The RL78/G12 datasheet describes a low-power 16-bit 31-MIPS 24 MHz microcontroller, supported by GCC. At first glance, it appears to run under 100 pJ per instruction, but this is not true; my calculations from inspecting the datasheet and the Hardware User’s Manual suggest more like 450 pJ per instruction, nearly twice the 230 pJ/insn that excited me about the STM32L0 in Notes on the STM32 microcontroller family — and the STM32’s instructions are 32-bit instructions!
These are my notes from reading the datasheet and some other sources.
Wikipedia tells me it descends from the NEC 78K0R, which descends from the 8-bit 78K/0, which NEC launched in 1986. The “G” in “RL78/G12” is “general-purpose” as opposed to LCDs, industrial, or automotive use.
The R5F10278ANA#W5 member of the family costs US$2.01 in quantity 1, US$0.986 in quantity 1000, at Digi-Key, with almost 5000 in stock. This is the version with 24 pins, 8 KiB of program Flash, 2 KiB of data Flash, and 768 bytes of RAM.

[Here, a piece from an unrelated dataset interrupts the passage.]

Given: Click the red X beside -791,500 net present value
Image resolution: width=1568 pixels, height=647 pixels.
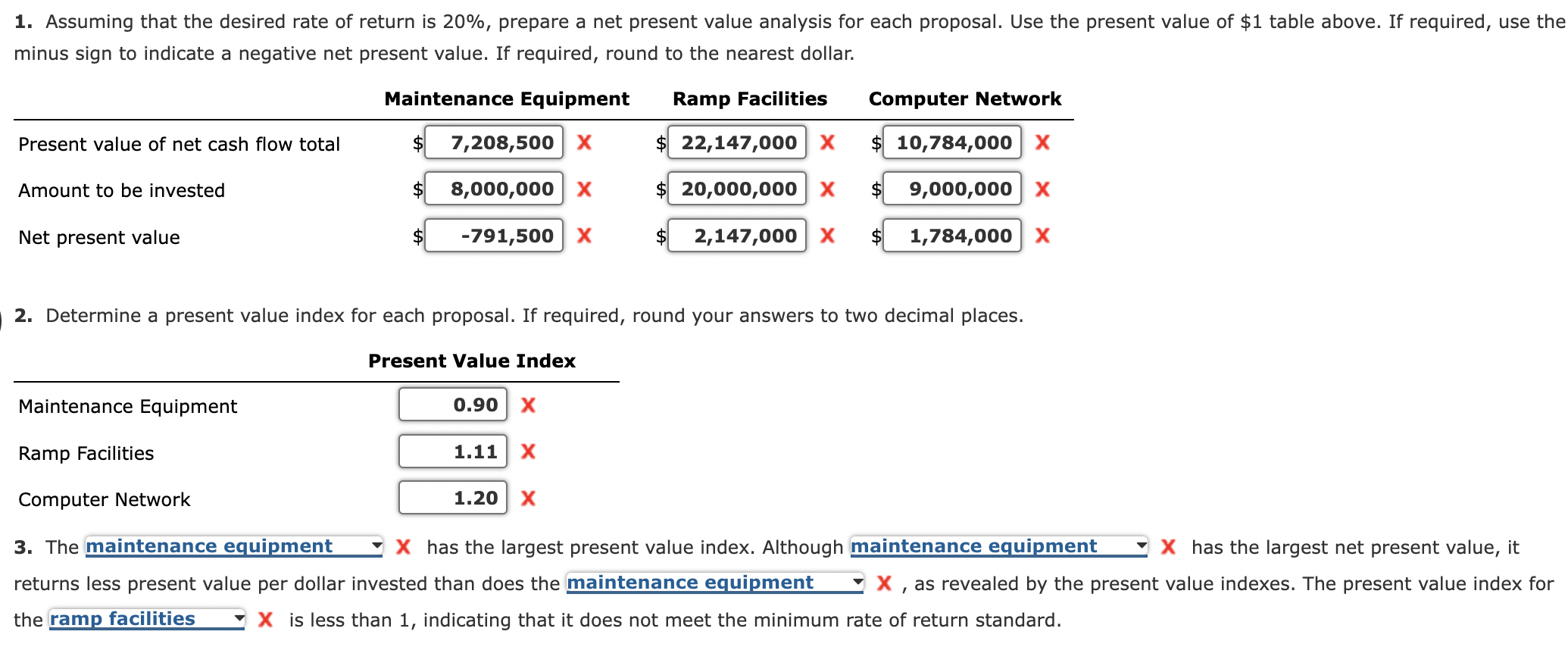Looking at the screenshot, I should pos(583,236).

It runs on a single power supply, which can be 1.8 to 5.5 V, and includes a ±1% on-chip oscillator, which can do up to 24 MHz. So you don’t need a ceramic resonator; you need a crystal if you need tighter timing than that. (The lower-end R5F103 line is ±5%.)
If you do use an external crystal, you’re limited to 20 MHz, or 8 MHz if you’re under 2.7 V. I don’t see anything about being able to use a 32.768 kHz crystal, which would be ideal for precisely timed sleeps.
It’s a 16-bit architecture with a 1-megabyte address space, 2–16 KiB of program Flash (rewritable 1000 times), in some cases 2 KiB of data Flash (rewritable 1,000,000 times if you only care about 1-year data retention, or 10,000 times for 20 years), and 0.25 to 2 KiB of on-chip RAM, and 8 8-bit general-purpose registers — comparable to an AVR in power and the 8086 in convenience, so programming it in C seems like a reasonable thing to do. (And there are four register banks, presumably like the Z80, for interrupt handling and other task switching.) It says it’s CISC, but also that it has a 3-stage pipeline.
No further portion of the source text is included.